**Dataset records:**
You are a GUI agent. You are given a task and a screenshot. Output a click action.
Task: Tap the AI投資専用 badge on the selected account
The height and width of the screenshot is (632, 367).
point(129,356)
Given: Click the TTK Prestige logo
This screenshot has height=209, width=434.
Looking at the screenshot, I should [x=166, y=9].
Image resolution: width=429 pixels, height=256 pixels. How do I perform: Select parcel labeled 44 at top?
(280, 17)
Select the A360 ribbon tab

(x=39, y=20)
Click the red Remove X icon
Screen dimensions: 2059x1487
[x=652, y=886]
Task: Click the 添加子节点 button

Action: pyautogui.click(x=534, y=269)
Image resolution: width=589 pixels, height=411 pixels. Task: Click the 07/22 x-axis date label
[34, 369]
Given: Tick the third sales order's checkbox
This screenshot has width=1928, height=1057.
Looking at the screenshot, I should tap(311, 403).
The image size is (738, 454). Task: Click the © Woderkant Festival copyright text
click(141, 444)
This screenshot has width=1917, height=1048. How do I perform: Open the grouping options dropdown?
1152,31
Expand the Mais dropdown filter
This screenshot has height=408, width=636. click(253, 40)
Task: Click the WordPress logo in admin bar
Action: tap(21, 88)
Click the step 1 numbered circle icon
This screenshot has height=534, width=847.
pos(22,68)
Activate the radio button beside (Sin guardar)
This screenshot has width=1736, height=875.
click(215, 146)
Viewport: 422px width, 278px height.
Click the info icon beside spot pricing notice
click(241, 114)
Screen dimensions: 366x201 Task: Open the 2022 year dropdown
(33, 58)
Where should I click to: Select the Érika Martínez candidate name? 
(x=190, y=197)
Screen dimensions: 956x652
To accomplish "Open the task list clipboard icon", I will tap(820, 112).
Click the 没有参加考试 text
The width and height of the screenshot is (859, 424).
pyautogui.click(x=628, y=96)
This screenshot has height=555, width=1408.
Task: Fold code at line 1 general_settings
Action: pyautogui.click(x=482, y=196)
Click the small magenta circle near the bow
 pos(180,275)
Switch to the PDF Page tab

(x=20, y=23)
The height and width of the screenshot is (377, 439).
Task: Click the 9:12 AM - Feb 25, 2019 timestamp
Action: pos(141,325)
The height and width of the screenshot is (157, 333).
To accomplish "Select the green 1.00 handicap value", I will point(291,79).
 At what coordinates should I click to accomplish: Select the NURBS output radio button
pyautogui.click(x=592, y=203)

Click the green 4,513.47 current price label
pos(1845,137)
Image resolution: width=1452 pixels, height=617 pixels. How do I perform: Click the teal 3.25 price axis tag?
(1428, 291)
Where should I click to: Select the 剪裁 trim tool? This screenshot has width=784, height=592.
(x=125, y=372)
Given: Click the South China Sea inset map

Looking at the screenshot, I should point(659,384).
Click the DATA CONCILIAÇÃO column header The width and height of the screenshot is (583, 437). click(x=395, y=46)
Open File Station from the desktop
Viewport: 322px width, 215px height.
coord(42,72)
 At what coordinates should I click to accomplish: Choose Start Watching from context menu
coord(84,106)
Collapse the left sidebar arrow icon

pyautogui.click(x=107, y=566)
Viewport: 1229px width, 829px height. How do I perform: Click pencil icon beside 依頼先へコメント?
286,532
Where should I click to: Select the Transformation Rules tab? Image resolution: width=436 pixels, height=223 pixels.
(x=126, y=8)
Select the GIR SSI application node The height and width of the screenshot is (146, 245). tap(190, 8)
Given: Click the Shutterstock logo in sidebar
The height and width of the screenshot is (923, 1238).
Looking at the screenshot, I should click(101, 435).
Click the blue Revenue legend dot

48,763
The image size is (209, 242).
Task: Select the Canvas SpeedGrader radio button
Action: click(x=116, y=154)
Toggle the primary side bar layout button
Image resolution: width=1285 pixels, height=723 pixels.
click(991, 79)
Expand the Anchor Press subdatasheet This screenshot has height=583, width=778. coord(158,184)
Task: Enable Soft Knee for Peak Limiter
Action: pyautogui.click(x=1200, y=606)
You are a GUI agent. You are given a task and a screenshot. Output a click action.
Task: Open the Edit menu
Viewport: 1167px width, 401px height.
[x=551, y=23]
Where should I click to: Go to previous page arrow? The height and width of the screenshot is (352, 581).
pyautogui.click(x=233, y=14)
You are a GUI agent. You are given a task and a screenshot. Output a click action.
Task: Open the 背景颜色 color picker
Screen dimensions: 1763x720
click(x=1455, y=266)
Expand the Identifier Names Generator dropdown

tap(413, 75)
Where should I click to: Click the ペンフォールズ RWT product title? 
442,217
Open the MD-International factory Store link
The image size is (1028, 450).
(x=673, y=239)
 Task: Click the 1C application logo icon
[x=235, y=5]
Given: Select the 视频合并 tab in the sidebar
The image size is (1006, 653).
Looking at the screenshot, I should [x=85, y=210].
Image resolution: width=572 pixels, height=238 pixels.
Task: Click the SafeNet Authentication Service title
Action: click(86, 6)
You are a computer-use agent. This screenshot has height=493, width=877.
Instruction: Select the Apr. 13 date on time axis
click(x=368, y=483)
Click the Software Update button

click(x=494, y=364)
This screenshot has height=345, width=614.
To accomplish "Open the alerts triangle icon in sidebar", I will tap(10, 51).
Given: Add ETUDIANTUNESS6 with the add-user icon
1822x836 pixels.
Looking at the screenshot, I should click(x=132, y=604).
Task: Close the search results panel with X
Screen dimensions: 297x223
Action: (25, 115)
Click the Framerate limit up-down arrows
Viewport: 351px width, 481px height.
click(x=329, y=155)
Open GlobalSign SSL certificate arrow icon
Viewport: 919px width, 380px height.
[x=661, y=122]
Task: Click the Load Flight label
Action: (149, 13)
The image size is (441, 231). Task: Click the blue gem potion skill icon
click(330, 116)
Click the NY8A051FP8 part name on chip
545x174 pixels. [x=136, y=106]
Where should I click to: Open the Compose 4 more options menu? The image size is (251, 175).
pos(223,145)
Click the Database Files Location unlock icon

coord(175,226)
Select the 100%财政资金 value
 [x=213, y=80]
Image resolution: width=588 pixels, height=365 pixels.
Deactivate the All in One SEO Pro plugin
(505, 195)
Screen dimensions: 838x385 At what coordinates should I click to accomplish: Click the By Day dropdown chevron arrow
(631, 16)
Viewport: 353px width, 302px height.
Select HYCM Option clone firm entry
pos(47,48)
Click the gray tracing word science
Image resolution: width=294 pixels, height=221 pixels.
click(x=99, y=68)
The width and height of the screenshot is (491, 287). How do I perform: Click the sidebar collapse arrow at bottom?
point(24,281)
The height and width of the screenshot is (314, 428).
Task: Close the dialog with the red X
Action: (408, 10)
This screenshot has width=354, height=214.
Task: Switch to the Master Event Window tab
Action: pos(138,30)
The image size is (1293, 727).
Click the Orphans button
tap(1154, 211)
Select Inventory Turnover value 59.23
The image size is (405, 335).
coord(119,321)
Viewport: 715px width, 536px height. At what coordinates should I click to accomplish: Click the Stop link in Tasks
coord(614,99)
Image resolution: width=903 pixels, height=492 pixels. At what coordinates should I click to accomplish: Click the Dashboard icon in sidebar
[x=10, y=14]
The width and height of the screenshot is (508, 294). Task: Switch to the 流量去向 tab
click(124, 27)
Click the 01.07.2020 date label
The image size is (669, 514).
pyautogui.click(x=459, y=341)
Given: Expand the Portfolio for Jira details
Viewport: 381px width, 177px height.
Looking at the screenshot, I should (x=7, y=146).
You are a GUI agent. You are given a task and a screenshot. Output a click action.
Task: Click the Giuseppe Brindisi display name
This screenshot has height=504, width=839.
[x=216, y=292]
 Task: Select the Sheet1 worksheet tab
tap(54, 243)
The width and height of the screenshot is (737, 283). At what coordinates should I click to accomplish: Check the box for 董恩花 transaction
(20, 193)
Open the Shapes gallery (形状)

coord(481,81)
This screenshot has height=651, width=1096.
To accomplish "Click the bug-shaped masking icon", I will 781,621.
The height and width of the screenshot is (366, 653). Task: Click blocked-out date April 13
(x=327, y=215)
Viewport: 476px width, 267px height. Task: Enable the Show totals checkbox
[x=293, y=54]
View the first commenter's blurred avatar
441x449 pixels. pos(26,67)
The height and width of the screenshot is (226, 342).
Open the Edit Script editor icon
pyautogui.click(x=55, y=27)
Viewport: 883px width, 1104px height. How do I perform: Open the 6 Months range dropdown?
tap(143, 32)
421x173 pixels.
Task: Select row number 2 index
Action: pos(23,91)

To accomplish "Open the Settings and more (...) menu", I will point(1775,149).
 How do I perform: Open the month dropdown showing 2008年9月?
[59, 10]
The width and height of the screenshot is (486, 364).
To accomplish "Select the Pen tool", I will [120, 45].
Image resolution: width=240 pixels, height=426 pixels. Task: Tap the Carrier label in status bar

**Do this:** Reproduce the items verbatim, beginning with the first line and continuing through the line that contains "Looking at the screenshot, I should [x=166, y=9].".

**Solved problem:**
You are a GUI agent. You are given a task and a screenshot. Output a click action.
Task: Tap the AI投資専用 badge on the selected account
The height and width of the screenshot is (632, 367).
point(129,356)
Given: Click the TTK Prestige logo
This screenshot has height=209, width=434.
Looking at the screenshot, I should [x=166, y=9].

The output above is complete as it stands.